- [Prompt]
Once you find the line containing "Task: Open Display" in the data below, copy it and each following line exactly, up to and including the line containing "Given: Open the terminal", and nothing else.

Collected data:
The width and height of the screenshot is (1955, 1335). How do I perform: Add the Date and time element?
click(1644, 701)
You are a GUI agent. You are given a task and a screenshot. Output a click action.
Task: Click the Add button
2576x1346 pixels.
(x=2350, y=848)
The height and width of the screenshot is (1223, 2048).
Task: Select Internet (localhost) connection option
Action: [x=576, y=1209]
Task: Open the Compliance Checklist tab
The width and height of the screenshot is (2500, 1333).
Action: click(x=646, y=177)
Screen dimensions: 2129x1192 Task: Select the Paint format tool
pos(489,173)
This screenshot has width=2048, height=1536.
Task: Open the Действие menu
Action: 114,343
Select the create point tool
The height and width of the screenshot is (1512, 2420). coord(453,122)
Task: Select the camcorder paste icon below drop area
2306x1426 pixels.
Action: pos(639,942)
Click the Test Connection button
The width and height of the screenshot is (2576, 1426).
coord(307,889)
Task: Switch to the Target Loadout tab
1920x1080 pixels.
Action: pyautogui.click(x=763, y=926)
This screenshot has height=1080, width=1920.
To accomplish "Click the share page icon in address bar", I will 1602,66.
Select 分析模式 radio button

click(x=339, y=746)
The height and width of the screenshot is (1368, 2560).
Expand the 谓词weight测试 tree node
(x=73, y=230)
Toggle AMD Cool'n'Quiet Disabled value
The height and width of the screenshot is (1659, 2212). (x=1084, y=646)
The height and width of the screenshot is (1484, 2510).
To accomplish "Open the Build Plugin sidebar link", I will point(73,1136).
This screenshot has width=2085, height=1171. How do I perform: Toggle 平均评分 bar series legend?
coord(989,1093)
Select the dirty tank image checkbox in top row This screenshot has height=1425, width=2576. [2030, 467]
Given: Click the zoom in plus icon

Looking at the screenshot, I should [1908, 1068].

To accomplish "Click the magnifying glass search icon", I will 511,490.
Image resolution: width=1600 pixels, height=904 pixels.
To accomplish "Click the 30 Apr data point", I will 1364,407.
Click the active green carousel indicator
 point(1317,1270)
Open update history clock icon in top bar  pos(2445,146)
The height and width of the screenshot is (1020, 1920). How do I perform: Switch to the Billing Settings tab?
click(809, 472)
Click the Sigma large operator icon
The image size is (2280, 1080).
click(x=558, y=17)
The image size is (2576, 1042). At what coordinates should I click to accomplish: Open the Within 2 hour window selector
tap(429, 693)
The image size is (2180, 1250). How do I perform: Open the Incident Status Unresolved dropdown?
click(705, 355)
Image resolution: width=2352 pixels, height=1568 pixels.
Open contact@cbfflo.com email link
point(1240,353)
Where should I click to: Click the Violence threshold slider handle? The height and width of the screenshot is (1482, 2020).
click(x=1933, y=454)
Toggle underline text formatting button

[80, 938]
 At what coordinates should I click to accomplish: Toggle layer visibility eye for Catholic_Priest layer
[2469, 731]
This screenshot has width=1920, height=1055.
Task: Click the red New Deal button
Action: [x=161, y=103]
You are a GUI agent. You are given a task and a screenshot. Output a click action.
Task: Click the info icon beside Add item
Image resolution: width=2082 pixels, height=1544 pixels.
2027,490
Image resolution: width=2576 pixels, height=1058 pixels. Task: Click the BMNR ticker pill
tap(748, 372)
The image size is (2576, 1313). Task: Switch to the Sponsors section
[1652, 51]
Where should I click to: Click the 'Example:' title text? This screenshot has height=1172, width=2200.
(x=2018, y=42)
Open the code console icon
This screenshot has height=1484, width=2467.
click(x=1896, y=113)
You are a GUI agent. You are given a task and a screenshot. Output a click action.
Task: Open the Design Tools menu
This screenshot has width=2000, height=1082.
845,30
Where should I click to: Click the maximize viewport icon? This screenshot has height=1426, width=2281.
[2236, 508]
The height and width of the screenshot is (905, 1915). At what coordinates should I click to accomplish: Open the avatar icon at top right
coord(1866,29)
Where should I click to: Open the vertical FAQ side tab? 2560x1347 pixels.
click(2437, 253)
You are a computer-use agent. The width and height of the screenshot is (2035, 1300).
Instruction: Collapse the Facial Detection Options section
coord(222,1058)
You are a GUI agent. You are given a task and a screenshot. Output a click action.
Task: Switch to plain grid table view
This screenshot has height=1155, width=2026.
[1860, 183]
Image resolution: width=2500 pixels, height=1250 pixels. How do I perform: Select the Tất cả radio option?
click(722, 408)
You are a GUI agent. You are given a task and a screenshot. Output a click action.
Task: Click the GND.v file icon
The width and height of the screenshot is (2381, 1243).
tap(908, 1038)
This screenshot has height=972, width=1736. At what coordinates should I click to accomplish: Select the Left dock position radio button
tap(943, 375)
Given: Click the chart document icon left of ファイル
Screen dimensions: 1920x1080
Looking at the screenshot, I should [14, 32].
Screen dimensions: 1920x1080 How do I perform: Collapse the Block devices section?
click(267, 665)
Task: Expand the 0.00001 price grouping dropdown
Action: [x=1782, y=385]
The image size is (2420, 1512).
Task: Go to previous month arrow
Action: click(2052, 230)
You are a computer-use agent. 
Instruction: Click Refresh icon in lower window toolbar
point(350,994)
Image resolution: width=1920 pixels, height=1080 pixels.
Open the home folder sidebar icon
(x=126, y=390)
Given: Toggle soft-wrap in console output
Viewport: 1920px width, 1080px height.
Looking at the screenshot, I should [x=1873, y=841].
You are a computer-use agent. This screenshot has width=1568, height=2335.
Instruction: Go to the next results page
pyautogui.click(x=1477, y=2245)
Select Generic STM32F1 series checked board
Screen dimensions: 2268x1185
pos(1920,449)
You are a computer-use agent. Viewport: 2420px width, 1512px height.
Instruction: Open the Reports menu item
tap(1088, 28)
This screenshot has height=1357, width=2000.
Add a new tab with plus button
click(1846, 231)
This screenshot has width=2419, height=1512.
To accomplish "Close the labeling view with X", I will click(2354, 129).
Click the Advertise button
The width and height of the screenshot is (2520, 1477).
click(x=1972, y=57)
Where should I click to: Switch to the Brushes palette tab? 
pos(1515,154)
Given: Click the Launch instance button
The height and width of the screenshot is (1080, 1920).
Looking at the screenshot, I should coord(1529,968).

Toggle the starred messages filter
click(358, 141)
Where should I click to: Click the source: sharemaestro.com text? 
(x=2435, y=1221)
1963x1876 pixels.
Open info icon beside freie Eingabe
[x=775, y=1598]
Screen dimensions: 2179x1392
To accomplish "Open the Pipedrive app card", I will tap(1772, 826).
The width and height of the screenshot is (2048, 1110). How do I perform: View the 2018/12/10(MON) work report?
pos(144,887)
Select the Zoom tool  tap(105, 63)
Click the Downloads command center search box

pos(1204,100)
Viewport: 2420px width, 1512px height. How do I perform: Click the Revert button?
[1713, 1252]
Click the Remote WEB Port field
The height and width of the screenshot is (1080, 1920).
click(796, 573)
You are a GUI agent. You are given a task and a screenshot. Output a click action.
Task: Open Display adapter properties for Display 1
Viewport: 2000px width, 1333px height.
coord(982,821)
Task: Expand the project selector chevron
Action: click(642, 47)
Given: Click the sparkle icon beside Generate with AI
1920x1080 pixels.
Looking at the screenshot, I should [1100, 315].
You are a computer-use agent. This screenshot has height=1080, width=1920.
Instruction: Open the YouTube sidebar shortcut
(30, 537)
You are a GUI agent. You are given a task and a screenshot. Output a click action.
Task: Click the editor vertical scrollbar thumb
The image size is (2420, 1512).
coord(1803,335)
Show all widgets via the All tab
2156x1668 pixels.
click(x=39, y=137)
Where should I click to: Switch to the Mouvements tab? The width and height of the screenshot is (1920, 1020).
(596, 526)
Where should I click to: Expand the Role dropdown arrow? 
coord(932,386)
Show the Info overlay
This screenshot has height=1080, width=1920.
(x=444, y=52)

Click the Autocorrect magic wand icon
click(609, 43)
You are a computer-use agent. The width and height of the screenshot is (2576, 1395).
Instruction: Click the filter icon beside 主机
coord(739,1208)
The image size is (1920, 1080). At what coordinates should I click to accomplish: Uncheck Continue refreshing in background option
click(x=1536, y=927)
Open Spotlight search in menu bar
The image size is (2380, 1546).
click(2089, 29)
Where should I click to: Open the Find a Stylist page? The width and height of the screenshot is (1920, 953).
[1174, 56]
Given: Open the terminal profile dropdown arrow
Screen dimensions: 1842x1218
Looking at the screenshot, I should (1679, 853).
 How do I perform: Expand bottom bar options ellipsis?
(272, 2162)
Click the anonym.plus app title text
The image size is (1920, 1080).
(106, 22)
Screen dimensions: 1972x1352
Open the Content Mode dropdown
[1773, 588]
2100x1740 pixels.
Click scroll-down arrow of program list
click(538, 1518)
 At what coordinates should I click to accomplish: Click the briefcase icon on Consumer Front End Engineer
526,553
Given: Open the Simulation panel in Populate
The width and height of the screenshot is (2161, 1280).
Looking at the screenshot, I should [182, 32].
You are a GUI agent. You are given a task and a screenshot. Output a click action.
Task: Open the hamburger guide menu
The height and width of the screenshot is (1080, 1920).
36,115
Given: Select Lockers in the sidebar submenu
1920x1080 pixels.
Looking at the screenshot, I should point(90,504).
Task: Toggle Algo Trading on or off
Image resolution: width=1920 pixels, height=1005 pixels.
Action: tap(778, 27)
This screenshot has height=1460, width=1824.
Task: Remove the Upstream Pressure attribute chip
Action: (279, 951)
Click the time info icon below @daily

- [Response for this exercise]
Task: Open Display adapter properties for Display 1
Viewport: 2000px width, 1333px height.
coord(982,821)
Task: Expand the project selector chevron
Action: click(642, 47)
Given: Click the sparkle icon beside Generate with AI
1920x1080 pixels.
Looking at the screenshot, I should [1100, 315].
You are a computer-use agent. This screenshot has height=1080, width=1920.
Instruction: Open the YouTube sidebar shortcut
(30, 537)
You are a GUI agent. You are given a task and a screenshot. Output a click action.
Task: Click the editor vertical scrollbar thumb
The image size is (2420, 1512).
coord(1803,335)
Show all widgets via the All tab
2156x1668 pixels.
click(x=39, y=137)
Where should I click to: Switch to the Mouvements tab? The width and height of the screenshot is (1920, 1020).
(596, 526)
Where should I click to: Expand the Role dropdown arrow? 
coord(932,386)
Show the Info overlay
This screenshot has height=1080, width=1920.
(x=444, y=52)

Click the Autocorrect magic wand icon
click(609, 43)
You are a computer-use agent. The width and height of the screenshot is (2576, 1395).
Instruction: Click the filter icon beside 主机
coord(739,1208)
The image size is (1920, 1080). At what coordinates should I click to accomplish: Uncheck Continue refreshing in background option
click(x=1536, y=927)
Open Spotlight search in menu bar
The image size is (2380, 1546).
click(2089, 29)
Where should I click to: Open the Find a Stylist page? The width and height of the screenshot is (1920, 953).
[1174, 56]
Given: Open the terminal profile dropdown arrow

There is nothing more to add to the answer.